Mais ici, il n’y a pas ceux qui réussissent, et ceux qui ne sont rien. Ici la réussite, c’est aussi d’ouvrir un restaurant ou une boutique, de monter son entreprise, de devenir artisan,fonctionnaire, de voir grandir ses petits ou de s’engager pour les autres. Les défis sont grands, je le sais, les difficultés nombreuses, et pourtant, en devenant ce matin le 47ème Maire de Marseille, je veux vous dire à vous, les représentants de la ville, dire aux Marseillais, que cette crise, nous la dépasserons, et que cette tempête, nous la surmonterons. Nous les surmonterons parce que c’est en réalité la force des Marseillais que de toujours défier les fracas de l’Histoire.
Notre identité, à la différence d’autres villes de France et du monde, ne se trouve pas uniquement dans l’héritage d’un patrimoine, dans la beauté d’une géographie, de monuments ou de paysages. Notre identité, c’est la singularité des Marseillais, c’est la force de ce que nous sommes, nous les Marseillais.Nous sommes les héritiers de ces milliers de femmes et d’hommes qui ont survécu aux pogroms et aux génocides, aux famines et aux guerres, à la misère et aux totalitarismes.Nous sommes les enfants des Arméniens, des Marocains, des juifs de Grèce ou d’Europe de l’Est, des Espagnols, des rapatriés, des Comoriens, des Tunisiens, des Italiens ou des Algériens.Nous sommes les descendants des oubliés de l’Histoire, des damnés de la terre, les fils et les filles de ceux qui ont un jour trouvé dans Marseille, une survie, un espoir, une ville des possibles.

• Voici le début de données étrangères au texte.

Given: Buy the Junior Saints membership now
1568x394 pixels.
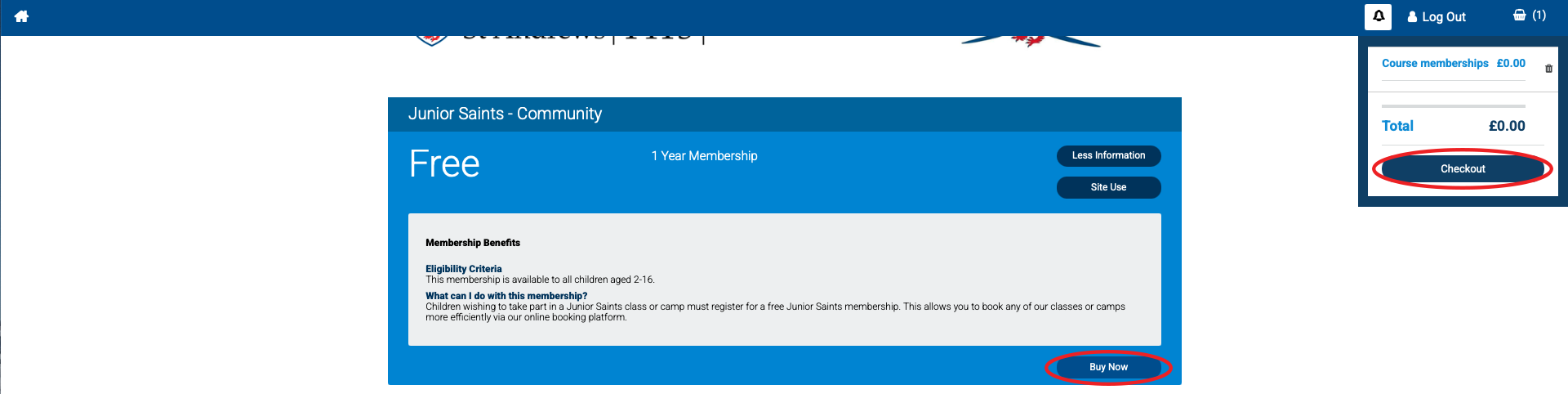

Cette histoire, c’est aussi mon Histoire, celle de pauvres immigrés italiens, des babis arrivés à pieds des Alpes italiennes, des ritals débarqués en bateau de Naples, sans autre bagage que leur soif de vivre. Ils pensaient aller jusqu’en Amérique, mais c’est ici, à Marseille, qu’ils ont refait leur vie, non loin d’ici, rue Sainte-Françoise. Et c’est cela, l’identité profonde des Marseillais. C’est cette énergie et cet espoir qui irrigue les 111 quartiers de notre ville. Et même les provençaux du début du siècle dernier, ou ceux arrivés récemment par le TGV, c’est toujours l’espoir d’une vie meilleure, pour eux comme pour leurs enfants.
Cette idée puissante, qu’on peut changer la vie, refuser la fatalité, changer de destin et vivre dignement à la force de la débrouille, du travail et à la force de son envie de vivre.C’est de prendre en main notre vie, et de faire de cette ville la nôtre. Car comme le disait Izzo, “Marseille appartient à ceux qui y vivent”. C’est mon rêve pour Marseille, et ma promesse.